On Feb. 2, the Australian’s Foreign Editor Greg Sheridan also extolled Netanyahu’s leadership, calling him “the king of Israeli politics and the critical figure in the Middle East.”
The following four comments and questions were from the Foreign Affairs, Defence and Trade Legislation Committee Senate Estimates hearings on Feb. 16:
Greens Foreign Affairs spokesperson Senator Jordon Steele-John (WA) – “Minister, are you concerned about Israel’s decision to push ahead with the construction of mass settlements across the Green Line against international law?” Foreign Minister Senator Penny Wong (ALP, SA) – “Yes. We do not support unilateral actions which reduce prospects of a just two-state solution. Settlements… are an obstacle to peace.”
Senator Steele-John – “Thirty-five Palestinians were killed in January 2023; 153 Palestinians were killed in 2022, more than in any year since 2005. Has the Australian government made representations to the Israeli government condemning this violence?”
Senator David Fawcett (Liberal, SA) – “…have the officers sought a briefing or other information from DFAT regarding recognising a Palestinian state?” Senator Wong – “No, not in the terms in which that question is cast.”
Senator Wong, asked by Senator Fawcett about the ALP platform to recognise a Palestinian state – “Well, the platform resolution is an expression of the views of the national conference, which also make clear this is ultimately a decision, a matter for government… my principal consideration is advancing the cause of peace.”
Shadow Attorney-General Julian Leeser (Lib., Berowra) – Feb. 15 – “The Iranian regime is a criminal regime… they act no differently than the terrorists who dispense their version of justice from the barrel of a gun on the back of a Toyota truck. Iran’s crimes against their own people have destroyed the resemblance of legitimacy. That’s why I support moves to make Iran’s Islamic Revolutionary Guard Corps listed as a proscribed terrorist organisation. The IRGC are feared; they operate at home and abroad. The Australian Signals Directorate has confirmed that guard-affiliated actors have targeted Australian organisations with ransomware attacks. They’re a known supporter of listed organisations such as Hezbollah and the Assad regime in Syria. The repeated actions of the Islamic Revolutionary Guard Corps rob them of any governmental legitimacy.”
Greens Deputy Leader and Anti-Racism spokesperson Senator Mehreen Faruqi (NSW) – Feb. 8 – “…Israel has to be called out for its ongoing apartheid and oppression of Palestinians. Universities should be politically active places.

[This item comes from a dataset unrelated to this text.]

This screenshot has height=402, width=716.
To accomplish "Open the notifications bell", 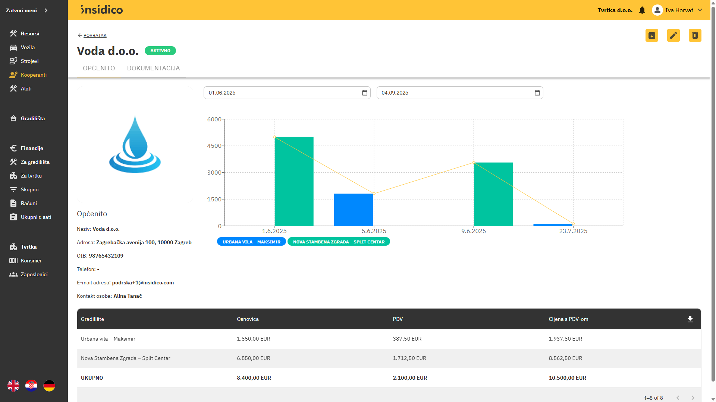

That is why last week Senator Steele-John and I wrote to university VCs, urging them not to adopt the IHRA definition…”
Senator Janet Rice (Greens, Vic.) – Feb. 7 – “Palestine is… under occupation. Human Rights Watch, Amnesty International and many other organisations have clearly stated that the actions of the extreme right-wing Israeli government constitute apartheid. Due to the ongoing military blockade of Gaza by the Israeli government, 97 per cent of the water is undrinkable. Media reports indicate that recently there were 144 attacks on Palestinians in a single day.”

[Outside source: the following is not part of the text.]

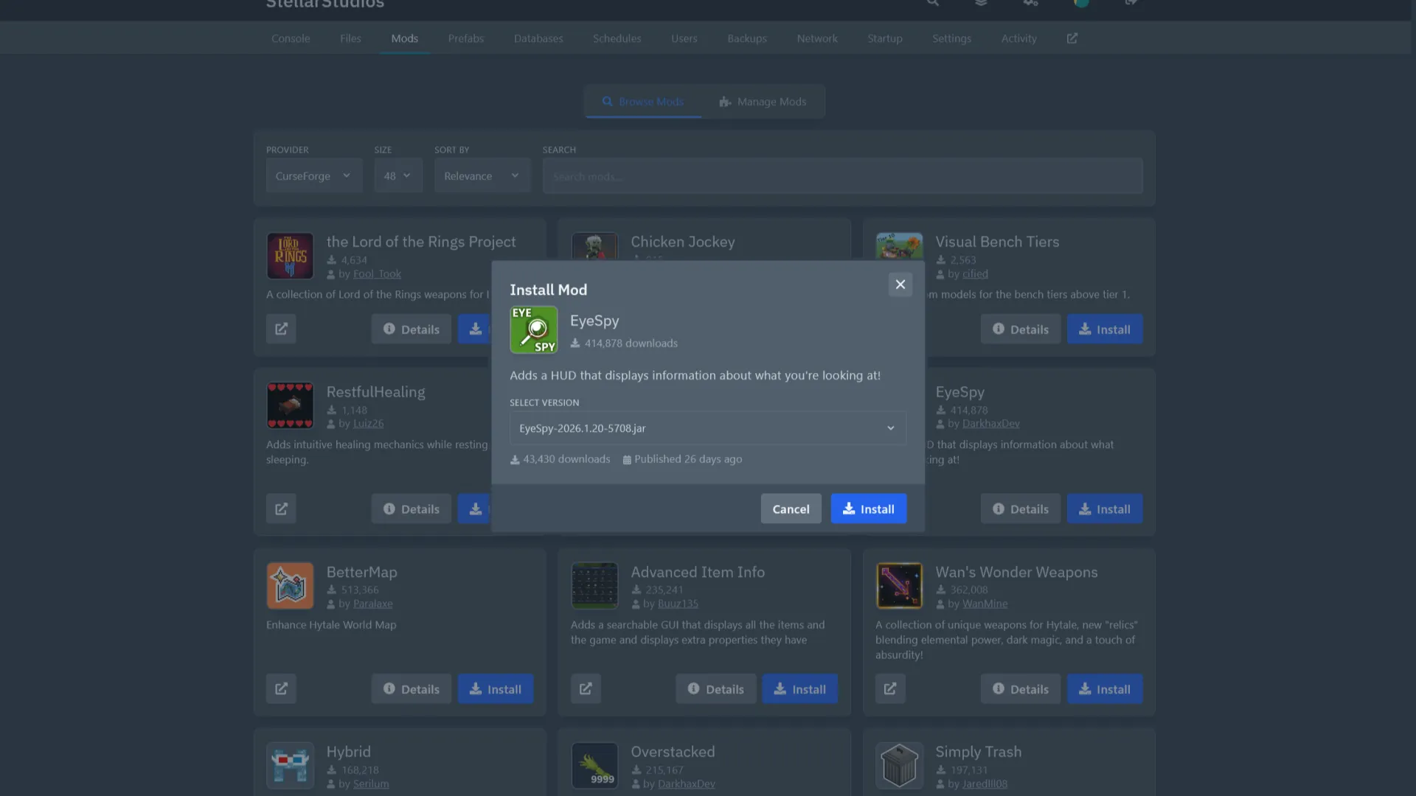This screenshot has width=1416, height=796.
Task: Click Cancel in Install Mod dialog
Action: point(791,509)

Senator Fawcett on condolence for the late Senator Jim Molan – Feb. 6 – “The report they issued, for example, about Israel and some of Israel’s military conflicts, where, in his words, Israel demonstrated that they had standards for their defence force in terms of adherence to the rules of armed conflict that matched, if not exceeded, those of our own—this earnt him many critics, but it’s an example of where he was prepared to put himself forward to advocate the values that he believed were important.”
Senator Wong media release – Jan. 28 – “Australia unequivocally condemns the horrific terrorist attack that claimed the lives of at least seven worshippers in Jerusalem on Friday evening… That such a cowardly and callous attack occurred on a day where we remember the atrocities of the Holocaust is utterly reprehensible.”